Look through the records below for the word "entry". Report how many lines have it, and only that number.

▶ **INFORMATION SUPPLIED**:
━━━━━━━━━━━━━━━━
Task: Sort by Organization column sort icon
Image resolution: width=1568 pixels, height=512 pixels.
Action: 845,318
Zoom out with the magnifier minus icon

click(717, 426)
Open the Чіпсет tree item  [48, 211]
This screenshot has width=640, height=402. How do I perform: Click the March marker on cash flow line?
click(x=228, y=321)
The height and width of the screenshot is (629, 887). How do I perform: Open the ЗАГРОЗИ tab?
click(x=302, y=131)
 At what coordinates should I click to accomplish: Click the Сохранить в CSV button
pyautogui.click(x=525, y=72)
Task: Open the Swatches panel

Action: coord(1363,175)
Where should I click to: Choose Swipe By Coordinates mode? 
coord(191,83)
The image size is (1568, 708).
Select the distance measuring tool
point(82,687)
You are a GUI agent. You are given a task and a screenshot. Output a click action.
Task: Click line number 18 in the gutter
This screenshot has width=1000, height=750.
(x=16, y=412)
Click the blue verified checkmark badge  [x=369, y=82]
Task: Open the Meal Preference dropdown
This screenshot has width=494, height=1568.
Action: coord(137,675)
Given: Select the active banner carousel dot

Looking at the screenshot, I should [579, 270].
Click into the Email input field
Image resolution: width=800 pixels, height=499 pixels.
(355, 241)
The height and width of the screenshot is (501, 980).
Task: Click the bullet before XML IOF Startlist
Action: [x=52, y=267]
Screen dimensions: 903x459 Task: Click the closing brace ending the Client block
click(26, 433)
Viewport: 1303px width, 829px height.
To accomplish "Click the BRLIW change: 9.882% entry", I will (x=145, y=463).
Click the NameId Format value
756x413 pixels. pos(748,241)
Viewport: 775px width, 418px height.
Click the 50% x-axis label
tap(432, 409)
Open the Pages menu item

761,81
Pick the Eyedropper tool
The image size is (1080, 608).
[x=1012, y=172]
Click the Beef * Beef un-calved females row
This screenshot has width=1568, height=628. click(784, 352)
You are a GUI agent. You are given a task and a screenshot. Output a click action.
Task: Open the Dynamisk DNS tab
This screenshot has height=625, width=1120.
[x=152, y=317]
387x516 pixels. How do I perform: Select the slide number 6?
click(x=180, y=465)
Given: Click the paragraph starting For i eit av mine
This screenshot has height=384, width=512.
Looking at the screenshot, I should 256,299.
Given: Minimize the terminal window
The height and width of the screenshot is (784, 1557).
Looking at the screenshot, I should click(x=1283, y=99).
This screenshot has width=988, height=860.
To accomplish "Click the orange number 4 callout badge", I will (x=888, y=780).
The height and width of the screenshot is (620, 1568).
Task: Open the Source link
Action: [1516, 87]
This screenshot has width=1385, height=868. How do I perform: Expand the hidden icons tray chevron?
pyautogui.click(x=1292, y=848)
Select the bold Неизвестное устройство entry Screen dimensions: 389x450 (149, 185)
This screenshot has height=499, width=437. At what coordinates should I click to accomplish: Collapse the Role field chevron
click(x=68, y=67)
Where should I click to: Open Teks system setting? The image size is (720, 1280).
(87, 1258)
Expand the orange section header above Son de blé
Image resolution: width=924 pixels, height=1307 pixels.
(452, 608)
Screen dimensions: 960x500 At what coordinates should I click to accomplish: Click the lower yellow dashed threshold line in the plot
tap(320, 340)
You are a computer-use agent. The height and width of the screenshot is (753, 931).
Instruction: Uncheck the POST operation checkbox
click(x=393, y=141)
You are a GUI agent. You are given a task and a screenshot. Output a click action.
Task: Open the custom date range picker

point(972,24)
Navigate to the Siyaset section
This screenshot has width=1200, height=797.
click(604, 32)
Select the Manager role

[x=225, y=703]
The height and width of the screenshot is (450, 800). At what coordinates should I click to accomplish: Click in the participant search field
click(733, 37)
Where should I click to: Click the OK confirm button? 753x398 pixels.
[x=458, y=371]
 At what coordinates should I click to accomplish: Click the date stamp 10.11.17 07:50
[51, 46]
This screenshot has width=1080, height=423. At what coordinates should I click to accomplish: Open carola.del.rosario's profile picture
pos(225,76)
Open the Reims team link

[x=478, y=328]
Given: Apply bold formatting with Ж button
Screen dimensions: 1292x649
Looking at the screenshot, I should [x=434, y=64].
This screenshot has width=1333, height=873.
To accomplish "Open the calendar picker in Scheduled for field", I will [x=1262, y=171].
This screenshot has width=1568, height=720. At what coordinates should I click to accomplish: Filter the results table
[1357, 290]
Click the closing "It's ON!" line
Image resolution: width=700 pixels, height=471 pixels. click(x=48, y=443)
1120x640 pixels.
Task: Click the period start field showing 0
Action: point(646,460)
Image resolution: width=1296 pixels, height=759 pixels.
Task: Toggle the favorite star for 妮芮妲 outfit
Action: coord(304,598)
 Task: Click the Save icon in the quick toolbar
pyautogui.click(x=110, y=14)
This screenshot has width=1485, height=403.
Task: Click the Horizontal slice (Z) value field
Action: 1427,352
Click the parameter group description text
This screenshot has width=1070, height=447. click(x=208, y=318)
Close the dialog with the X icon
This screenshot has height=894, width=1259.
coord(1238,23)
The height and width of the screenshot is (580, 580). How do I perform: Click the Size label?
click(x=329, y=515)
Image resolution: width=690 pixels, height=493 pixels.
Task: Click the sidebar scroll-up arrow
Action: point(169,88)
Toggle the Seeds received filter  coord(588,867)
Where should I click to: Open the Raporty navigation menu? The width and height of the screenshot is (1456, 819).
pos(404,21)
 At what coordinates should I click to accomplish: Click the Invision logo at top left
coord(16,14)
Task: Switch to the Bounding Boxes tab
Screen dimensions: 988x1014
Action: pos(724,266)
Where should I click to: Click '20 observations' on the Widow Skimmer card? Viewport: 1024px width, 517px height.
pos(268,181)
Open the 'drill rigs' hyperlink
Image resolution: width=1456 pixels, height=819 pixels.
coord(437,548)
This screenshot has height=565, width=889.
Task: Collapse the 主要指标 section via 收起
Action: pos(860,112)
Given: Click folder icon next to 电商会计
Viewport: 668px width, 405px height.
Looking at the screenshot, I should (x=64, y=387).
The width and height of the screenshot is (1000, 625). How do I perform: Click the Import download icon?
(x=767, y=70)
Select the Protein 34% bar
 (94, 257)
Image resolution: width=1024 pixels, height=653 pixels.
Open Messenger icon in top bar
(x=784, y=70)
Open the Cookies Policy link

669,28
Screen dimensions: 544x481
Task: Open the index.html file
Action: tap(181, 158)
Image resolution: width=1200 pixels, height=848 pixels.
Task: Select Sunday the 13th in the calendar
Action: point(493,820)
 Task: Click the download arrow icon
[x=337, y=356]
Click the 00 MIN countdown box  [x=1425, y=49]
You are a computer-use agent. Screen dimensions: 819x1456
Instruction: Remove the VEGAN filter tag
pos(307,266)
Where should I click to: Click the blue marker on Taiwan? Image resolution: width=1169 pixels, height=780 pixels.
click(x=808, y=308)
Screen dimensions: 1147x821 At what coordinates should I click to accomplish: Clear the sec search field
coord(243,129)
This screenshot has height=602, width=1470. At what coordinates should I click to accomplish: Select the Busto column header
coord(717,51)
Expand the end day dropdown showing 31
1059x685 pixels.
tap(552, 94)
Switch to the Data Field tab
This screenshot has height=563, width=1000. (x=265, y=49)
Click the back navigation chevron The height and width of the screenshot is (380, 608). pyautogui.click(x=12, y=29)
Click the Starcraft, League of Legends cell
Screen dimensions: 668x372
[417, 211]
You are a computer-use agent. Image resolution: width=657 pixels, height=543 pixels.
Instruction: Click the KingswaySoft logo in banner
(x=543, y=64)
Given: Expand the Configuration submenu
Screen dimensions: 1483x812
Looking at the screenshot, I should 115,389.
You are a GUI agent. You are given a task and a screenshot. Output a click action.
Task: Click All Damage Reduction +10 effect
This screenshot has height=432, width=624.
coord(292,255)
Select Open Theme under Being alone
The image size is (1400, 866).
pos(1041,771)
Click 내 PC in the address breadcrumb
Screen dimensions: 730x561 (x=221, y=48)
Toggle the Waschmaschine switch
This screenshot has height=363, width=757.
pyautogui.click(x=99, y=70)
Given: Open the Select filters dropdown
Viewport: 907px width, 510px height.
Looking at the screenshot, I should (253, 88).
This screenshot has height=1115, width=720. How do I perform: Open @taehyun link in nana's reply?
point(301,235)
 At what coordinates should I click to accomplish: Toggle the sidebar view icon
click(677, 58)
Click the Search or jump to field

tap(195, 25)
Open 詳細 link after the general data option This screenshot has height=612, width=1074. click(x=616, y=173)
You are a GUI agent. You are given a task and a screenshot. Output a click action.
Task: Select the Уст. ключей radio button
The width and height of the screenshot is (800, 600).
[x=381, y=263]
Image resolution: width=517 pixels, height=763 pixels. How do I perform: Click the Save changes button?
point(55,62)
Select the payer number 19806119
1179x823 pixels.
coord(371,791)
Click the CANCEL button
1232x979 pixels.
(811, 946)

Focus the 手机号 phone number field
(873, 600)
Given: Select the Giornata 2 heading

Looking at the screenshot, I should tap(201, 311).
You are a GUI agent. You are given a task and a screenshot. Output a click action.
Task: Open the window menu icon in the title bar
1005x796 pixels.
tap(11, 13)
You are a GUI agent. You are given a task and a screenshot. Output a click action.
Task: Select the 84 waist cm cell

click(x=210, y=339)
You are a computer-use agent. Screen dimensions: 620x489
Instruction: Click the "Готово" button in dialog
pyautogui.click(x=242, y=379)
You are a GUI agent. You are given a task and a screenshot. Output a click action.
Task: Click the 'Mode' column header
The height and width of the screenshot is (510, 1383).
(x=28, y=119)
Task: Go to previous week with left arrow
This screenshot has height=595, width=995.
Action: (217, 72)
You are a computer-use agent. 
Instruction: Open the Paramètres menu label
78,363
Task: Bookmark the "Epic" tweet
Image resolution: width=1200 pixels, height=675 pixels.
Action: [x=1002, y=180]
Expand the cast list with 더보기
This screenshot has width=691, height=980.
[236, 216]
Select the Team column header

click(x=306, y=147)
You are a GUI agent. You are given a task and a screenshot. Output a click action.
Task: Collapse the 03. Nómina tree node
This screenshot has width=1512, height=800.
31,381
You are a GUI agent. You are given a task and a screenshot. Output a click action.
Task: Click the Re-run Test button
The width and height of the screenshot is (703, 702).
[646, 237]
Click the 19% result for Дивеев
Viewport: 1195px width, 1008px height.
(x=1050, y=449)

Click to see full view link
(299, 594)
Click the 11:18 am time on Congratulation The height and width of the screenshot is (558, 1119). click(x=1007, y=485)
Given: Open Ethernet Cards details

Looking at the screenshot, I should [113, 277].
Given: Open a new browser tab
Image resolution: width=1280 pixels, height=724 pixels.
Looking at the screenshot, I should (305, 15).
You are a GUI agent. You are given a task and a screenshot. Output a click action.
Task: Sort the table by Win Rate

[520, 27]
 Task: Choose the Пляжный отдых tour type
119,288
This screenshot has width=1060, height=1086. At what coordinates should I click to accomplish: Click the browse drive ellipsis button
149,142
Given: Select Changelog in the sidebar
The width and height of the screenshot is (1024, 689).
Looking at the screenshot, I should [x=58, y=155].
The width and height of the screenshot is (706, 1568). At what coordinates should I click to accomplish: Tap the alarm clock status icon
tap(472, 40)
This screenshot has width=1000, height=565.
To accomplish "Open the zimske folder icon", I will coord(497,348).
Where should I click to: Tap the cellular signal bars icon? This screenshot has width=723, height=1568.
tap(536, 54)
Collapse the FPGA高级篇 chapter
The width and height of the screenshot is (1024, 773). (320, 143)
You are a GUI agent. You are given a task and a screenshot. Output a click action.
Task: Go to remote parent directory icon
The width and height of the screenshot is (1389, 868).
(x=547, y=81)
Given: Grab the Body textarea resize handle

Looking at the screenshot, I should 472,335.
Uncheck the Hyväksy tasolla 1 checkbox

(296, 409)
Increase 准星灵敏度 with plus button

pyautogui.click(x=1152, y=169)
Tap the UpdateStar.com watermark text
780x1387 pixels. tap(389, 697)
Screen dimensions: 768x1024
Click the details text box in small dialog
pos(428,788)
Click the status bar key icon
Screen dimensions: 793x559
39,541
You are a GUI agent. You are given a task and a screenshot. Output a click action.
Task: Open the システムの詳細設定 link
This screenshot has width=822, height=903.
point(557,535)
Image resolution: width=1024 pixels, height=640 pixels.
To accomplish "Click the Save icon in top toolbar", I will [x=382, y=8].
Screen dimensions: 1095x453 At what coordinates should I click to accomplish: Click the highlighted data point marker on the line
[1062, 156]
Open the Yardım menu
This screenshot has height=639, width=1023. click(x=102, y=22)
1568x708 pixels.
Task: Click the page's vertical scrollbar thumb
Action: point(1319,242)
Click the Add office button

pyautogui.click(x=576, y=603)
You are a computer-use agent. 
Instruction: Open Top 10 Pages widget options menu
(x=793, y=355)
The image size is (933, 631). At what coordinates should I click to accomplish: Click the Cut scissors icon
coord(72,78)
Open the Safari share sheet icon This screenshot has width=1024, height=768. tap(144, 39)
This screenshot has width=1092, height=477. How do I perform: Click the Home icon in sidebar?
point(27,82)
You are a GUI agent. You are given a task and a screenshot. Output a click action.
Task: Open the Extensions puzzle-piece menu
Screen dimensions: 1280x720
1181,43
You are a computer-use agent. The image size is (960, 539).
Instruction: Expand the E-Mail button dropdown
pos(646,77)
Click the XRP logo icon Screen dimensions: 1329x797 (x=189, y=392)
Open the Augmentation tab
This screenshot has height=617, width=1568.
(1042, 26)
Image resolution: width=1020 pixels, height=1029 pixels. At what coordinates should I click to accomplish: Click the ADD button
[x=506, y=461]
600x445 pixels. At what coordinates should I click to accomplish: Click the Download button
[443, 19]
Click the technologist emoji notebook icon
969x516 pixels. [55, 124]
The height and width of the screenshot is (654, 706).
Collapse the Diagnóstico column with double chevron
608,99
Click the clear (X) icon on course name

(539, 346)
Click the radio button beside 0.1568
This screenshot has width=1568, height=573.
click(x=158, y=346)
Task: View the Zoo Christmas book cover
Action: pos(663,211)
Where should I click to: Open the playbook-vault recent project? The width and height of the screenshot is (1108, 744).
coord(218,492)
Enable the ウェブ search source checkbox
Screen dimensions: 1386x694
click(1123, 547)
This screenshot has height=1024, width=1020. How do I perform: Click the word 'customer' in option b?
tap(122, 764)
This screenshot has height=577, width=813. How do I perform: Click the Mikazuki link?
━━━━━━━━━━━━━━━━
▶ **TASK ANSWER**: 2